Linux file permissions look intimidating until you understand the three triads. After that, chmod and chown become two of the simplest commands you will ever learn — and two of the most common sources of "why won't this work" outages.

Prerequisites

  • Any Linux distro with a shell.
  • sudo for any system file ownership change.

Step 1: Read a permission line

ls -l /etc/passwd
# -rw-r--r-- 1 root root 2845 May 27 10:30 /etc/passwd

Break it apart:

- rw- r-- r--    1   root   root   2845  May 27 10:30  /etc/passwd
│  │   │   │     │   │      │      │     │             │
│  │   │   │     │   │      │      │     │             └ name
│  │   │   │     │   │      │      │     └ mtime
│  │   │   │     │   │      │      └ bytes
│  │   │   │     │   │      └ group
│  │   │   │     │   └ owner
│  │   │   │     └ link count
│  │   │   └ "others" — everyone else
│  │   └ "group" — anyone in the group
│  └ "owner" — the user listed as owner
└ type — `-` file, `d` dir, `l` symlink, `c` char dev, `b` block dev

Each triad is r w x — read, write, execute. A - means denied.

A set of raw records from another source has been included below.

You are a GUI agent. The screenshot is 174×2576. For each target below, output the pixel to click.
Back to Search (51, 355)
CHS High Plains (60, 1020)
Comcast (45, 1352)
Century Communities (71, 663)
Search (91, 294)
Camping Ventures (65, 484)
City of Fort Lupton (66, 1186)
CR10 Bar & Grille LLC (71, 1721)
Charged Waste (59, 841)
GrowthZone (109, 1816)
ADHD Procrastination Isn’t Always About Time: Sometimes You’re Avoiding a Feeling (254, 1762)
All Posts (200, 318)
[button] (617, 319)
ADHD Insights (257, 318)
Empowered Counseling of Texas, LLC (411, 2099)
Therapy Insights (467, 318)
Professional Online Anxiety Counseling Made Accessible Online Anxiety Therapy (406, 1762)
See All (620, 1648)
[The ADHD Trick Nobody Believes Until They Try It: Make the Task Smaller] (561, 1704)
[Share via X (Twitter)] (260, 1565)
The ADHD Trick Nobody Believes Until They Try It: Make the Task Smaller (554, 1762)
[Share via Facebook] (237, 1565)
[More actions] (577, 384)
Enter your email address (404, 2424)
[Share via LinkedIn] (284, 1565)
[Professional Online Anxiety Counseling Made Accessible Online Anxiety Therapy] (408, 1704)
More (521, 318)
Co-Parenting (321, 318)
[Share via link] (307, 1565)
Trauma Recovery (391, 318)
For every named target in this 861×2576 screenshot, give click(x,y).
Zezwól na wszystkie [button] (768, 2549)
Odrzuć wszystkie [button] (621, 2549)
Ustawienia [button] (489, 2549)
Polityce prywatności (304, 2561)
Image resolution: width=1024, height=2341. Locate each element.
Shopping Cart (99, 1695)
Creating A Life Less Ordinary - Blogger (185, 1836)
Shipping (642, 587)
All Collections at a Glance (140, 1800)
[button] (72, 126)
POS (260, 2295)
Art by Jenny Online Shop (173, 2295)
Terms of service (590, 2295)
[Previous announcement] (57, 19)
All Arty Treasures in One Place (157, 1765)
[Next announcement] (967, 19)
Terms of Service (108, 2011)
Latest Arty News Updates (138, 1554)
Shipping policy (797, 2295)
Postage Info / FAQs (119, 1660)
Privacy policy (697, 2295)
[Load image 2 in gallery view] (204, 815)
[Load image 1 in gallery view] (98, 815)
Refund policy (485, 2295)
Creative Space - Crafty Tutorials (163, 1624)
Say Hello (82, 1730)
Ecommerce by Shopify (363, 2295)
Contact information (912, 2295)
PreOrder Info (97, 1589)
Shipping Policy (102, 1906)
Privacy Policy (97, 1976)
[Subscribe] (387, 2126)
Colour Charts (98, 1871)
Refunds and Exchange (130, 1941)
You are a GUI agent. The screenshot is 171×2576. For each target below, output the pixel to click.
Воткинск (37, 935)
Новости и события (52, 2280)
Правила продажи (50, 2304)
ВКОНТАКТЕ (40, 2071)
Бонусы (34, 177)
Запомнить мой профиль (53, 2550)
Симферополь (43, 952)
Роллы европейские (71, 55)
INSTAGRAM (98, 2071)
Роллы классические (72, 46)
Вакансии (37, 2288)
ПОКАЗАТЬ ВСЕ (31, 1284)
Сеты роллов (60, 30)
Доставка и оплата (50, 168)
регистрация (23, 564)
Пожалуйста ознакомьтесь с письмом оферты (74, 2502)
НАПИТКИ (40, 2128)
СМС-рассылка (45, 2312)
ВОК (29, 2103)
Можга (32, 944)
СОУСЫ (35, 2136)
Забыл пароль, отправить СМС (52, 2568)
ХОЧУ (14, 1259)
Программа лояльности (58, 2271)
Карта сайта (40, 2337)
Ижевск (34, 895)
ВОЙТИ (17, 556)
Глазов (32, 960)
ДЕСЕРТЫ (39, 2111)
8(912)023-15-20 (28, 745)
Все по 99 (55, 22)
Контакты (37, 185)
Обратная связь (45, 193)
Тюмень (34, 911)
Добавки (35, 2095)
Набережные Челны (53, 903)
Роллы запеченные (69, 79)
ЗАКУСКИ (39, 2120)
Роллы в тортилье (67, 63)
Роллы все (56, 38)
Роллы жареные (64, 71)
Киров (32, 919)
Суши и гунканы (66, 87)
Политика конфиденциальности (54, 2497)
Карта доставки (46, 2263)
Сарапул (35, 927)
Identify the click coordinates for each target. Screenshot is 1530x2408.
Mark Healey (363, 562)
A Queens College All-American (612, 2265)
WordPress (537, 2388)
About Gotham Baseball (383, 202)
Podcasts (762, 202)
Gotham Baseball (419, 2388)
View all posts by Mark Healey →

Step 2: Numeric (octal) mode

Each triad becomes a single digit, sum of:

  • 4 = read
  • 2 = write
  • 1 = execute

So rwxr-xr-x = 755, rw-r--r-- = 644, rwx------ = 700.

Step 3: chmod

chmod 644 /var/www/html/index.html
chmod 755 /usr/local/bin/myscript
chmod 600 ~/.ssh/id_ed25519
chmod 700 ~/.ssh

# Recursive
chmod -R 755 /var/www/html

Symbolic mode is often clearer:

chmod u+x deploy.sh         # add execute for owner
chmod u-w /etc/critical     # remove write for owner
chmod g+w /var/log/myapp    # add write for group
chmod o-r /etc/secret       # remove read for others
chmod a+r /var/www/public   # add read for all (a = ugo)

Step 4: chown and chgrp

chown www-data /var/www/html/index.html
chown www-data:www-data /var/www/html/index.html       # owner + group
chown -R www-data:www-data /var/www/html               # recursive
chgrp developers /srv/shared

A common production pattern: web files owned by your deploy user, group www-data, group-readable:

chown -R deploy:www-data /var/www/example.sa
find /var/www/example.sa -type d -exec chmod 750 {} \;
find /var/www/example.sa -type f -exec chmod 640 {} \;
chmod -R u+rw,g+r /var/www/example.sa/storage

Step 5: The three special bits

# setuid (4xxx) — execute as the file owner
ls -l /usr/bin/passwd
# -rwsr-xr-x  root  root  ...  /usr/bin/passwd
chmod u+s /usr/local/bin/myrestricted

# setgid (2xxx) — execute as group OR (on dirs) new files inherit group
chmod g+s /srv/shared

# sticky (1xxx) — on a dir, only owner can delete their own files
ls -ld /tmp
# drwxrwxrwt  ...
chmod +t /shared/upload

setuid on a shell script is ignored by Linux on purpose — wrap in a C binary if you really need it.

Step 6: ACLs for cases octal can't express

When you need "user A read, user B write, group C execute, others nothing":

sudo apt install -y acl                      # if not already present
setfacl -m u:userA:r-- /srv/file
setfacl -m u:userB:rw- /srv/file
setfacl -m g:groupC:--x /srv/file
getfacl /srv/file

ACLs survive chmod. Use sparingly — ls -l shows a trailing + indicating they exist, but you must getfacl to see them.

Verify

ls -la
stat /etc/passwd                # full metadata
namei -l /var/www/html/index.html   # walk the path showing perms at each level

namei -l is invaluable when "the file is readable but my web server still 403s" — it shows you the directory along the path that is blocking traversal.

Conclusion

644/755/700 cover 90 percent of cases. chown user:group -R covers most of the rest. The owner-group-others mental model is the only thing you need to remember to navigate a typical Linux box.